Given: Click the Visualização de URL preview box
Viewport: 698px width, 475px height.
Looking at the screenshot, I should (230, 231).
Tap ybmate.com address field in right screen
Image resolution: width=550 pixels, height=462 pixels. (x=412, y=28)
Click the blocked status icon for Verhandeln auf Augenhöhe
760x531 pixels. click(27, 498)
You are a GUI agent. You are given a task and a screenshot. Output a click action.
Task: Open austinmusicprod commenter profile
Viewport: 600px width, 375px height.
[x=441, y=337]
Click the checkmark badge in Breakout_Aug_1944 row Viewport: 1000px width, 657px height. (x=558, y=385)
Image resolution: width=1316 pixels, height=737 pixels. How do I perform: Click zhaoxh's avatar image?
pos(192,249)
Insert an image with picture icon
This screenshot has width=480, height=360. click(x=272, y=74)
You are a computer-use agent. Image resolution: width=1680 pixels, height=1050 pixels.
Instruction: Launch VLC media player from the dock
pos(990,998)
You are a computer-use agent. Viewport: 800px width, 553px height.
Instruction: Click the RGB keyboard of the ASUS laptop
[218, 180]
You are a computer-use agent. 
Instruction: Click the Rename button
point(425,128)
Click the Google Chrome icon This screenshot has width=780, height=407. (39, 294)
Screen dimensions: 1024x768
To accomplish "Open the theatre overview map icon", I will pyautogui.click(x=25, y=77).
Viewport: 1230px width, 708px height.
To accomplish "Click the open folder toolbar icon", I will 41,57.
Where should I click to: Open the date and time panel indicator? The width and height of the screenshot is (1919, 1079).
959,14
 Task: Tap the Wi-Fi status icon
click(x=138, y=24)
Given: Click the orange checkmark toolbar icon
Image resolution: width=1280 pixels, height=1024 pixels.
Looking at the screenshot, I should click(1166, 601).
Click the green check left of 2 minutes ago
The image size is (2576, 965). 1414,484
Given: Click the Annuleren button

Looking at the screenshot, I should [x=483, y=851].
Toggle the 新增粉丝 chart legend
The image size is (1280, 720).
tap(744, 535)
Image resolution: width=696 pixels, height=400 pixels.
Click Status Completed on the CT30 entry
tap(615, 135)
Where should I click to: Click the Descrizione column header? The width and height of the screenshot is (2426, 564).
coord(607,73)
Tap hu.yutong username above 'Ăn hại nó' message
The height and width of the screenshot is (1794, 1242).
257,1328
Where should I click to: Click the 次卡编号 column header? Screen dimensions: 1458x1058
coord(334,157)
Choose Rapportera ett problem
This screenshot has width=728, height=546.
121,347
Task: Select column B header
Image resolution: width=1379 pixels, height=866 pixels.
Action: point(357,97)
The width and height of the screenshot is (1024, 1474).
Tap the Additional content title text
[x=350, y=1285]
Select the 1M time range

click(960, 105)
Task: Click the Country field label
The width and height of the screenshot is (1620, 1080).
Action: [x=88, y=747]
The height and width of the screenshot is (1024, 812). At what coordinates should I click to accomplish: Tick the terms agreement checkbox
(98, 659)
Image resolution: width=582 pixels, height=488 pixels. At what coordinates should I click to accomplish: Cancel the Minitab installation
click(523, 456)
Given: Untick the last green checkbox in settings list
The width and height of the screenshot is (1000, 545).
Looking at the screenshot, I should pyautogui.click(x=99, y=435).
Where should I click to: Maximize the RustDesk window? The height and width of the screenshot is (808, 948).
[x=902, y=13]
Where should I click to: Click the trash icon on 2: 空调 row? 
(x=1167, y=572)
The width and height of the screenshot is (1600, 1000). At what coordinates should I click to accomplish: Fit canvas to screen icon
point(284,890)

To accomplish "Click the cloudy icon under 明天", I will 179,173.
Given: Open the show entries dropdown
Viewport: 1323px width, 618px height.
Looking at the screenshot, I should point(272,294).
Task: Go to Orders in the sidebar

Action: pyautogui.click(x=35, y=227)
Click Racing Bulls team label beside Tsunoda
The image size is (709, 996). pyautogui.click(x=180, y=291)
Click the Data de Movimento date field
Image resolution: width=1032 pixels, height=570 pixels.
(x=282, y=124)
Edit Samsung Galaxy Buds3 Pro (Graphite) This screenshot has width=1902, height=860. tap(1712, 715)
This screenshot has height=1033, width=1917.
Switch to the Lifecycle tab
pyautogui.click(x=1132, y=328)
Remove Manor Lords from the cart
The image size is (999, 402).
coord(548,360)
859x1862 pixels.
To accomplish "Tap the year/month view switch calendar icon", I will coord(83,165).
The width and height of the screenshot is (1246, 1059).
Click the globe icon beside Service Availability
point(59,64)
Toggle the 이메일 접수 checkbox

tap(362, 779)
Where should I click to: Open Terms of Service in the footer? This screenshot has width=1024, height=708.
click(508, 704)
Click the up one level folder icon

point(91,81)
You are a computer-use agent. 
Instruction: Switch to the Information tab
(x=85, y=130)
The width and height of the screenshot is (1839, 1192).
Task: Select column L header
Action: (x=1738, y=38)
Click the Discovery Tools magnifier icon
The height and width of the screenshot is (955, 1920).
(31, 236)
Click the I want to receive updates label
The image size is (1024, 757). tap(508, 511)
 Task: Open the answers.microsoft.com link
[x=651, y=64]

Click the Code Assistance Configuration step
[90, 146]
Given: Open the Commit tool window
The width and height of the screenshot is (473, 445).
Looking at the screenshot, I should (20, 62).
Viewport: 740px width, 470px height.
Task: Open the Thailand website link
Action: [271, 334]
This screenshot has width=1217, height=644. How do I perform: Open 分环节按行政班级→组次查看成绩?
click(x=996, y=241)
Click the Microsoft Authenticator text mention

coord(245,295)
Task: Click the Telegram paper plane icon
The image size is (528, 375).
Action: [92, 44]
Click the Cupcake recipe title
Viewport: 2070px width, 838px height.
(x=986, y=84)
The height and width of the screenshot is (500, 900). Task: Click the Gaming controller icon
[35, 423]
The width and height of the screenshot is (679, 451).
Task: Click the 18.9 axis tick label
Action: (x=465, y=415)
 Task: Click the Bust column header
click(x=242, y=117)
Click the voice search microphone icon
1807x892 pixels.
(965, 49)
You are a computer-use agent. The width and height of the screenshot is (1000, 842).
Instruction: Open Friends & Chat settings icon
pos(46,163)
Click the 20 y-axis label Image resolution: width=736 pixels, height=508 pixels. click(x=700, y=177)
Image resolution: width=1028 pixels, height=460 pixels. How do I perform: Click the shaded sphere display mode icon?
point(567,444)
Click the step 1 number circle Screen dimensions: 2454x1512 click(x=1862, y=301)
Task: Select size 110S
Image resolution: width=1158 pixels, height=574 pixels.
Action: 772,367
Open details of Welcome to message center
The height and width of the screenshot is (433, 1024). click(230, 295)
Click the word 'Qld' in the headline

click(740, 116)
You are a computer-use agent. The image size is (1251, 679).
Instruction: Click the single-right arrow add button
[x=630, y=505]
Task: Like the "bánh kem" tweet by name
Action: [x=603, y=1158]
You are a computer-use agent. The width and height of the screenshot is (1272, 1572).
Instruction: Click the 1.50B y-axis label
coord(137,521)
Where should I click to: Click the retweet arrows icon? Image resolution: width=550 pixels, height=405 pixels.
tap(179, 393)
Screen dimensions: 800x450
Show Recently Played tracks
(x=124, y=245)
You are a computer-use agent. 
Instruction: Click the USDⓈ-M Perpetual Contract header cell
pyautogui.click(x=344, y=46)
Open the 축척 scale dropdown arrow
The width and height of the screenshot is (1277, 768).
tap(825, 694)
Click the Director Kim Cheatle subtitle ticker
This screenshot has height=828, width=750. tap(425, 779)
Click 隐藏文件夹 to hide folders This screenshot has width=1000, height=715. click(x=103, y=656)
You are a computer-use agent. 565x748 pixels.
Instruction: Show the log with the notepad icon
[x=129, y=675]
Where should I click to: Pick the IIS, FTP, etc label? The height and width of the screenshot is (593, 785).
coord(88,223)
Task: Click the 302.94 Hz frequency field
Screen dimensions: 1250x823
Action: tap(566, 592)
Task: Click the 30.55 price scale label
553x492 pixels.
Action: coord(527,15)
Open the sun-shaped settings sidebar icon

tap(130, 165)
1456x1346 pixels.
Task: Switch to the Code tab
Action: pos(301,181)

### Exercise brief
From the records above, copy only the lines starting with the line that holds "Task: Click the Telegram paper plane icon" and going on through the line that holds "is (1272, 1572).", exactly as written.

### Result of this exercise
Task: Click the Telegram paper plane icon
The image size is (528, 375).
Action: [92, 44]
Click the Cupcake recipe title
Viewport: 2070px width, 838px height.
(x=986, y=84)
The height and width of the screenshot is (500, 900). Task: Click the Gaming controller icon
[35, 423]
The width and height of the screenshot is (679, 451).
Task: Click the 18.9 axis tick label
Action: (x=465, y=415)
 Task: Click the Bust column header
click(x=242, y=117)
Click the voice search microphone icon
1807x892 pixels.
(965, 49)
You are a computer-use agent. The width and height of the screenshot is (1000, 842).
Instruction: Open Friends & Chat settings icon
pos(46,163)
Click the 20 y-axis label Image resolution: width=736 pixels, height=508 pixels. click(x=700, y=177)
Image resolution: width=1028 pixels, height=460 pixels. How do I perform: Click the shaded sphere display mode icon?
point(567,444)
Click the step 1 number circle Screen dimensions: 2454x1512 click(x=1862, y=301)
Task: Select size 110S
Image resolution: width=1158 pixels, height=574 pixels.
Action: 772,367
Open details of Welcome to message center
The height and width of the screenshot is (433, 1024). click(230, 295)
Click the word 'Qld' in the headline

click(740, 116)
You are a computer-use agent. The image size is (1251, 679).
Instruction: Click the single-right arrow add button
[x=630, y=505]
Task: Like the "bánh kem" tweet by name
Action: [x=603, y=1158]
You are a computer-use agent. The width and height of the screenshot is (1272, 1572).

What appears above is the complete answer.